= EXERCISE =
Look through the entries for the string "badge" and copy every line where it shows up.
==== SOURCE MATERIAL
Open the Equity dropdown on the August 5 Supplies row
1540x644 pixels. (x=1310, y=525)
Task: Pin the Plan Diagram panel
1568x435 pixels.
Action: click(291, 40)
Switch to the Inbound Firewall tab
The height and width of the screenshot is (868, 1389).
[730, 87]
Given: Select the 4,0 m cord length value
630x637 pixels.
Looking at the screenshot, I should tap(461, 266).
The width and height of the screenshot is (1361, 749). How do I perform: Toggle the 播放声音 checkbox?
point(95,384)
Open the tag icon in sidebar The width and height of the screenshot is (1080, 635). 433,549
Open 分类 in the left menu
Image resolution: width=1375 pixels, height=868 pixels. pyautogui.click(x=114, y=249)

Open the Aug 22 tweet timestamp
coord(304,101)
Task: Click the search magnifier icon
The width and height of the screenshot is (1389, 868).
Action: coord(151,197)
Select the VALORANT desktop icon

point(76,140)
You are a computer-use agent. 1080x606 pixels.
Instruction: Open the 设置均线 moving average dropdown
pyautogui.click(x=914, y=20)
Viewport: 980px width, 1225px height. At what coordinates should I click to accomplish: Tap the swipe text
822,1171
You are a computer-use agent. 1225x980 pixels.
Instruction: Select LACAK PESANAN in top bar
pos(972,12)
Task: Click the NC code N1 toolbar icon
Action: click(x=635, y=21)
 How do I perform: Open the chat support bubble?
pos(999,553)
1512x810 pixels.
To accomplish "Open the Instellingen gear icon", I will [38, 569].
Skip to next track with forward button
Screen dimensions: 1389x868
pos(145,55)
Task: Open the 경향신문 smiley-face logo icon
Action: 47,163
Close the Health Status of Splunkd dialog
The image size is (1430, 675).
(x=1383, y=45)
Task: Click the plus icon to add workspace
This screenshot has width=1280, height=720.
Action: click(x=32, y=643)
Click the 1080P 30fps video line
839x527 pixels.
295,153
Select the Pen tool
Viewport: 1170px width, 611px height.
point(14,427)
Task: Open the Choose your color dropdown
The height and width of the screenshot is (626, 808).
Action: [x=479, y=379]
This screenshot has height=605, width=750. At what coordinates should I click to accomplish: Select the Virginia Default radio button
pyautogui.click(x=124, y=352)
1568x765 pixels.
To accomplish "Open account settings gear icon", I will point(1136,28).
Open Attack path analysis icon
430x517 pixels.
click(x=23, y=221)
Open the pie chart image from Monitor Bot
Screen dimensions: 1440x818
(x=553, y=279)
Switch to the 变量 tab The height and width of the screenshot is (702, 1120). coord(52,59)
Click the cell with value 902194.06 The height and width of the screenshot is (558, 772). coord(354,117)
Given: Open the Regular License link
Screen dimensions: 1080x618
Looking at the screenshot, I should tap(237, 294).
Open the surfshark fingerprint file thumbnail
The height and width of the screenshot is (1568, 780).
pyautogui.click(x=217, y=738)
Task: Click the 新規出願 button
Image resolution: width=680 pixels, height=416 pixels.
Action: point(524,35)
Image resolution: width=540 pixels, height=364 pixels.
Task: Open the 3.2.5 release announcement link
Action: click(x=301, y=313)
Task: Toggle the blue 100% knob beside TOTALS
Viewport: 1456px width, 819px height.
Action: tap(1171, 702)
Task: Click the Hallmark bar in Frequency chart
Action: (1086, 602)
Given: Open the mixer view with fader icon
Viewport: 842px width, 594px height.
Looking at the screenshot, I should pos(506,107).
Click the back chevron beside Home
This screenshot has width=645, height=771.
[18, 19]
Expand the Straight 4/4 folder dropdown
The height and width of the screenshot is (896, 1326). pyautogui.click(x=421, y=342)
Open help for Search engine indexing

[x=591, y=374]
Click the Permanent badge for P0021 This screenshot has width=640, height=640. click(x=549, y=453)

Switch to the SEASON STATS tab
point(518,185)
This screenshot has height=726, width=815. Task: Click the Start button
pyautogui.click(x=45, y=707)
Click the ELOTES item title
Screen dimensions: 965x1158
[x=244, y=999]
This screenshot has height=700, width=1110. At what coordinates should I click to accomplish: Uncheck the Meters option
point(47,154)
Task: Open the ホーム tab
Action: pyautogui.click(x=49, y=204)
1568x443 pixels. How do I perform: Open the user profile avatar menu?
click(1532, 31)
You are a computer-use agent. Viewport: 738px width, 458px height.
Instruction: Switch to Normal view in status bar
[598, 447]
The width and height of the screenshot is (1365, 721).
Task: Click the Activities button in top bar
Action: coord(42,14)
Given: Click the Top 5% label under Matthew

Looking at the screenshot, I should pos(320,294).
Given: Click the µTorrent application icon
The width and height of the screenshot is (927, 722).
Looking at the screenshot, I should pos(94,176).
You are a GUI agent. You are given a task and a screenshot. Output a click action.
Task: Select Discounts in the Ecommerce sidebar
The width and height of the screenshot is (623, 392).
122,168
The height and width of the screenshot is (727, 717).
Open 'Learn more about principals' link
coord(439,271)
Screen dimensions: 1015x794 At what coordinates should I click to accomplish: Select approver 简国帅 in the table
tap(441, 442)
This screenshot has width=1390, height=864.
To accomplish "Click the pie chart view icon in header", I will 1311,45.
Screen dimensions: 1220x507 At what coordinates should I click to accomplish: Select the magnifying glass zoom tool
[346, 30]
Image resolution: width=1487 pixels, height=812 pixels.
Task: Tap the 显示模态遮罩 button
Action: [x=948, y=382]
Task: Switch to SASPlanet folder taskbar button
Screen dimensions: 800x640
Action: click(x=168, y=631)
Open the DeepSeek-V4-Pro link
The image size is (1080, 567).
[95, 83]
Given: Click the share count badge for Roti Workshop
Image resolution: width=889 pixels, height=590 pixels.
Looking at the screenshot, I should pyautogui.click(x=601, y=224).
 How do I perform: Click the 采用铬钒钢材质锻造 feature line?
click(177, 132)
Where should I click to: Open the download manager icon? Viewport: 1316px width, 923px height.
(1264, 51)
========
= OUTPUT BELOW =
Click the Permanent badge for P0021 This screenshot has width=640, height=640. click(x=549, y=453)
Given: Click the share count badge for Roti Workshop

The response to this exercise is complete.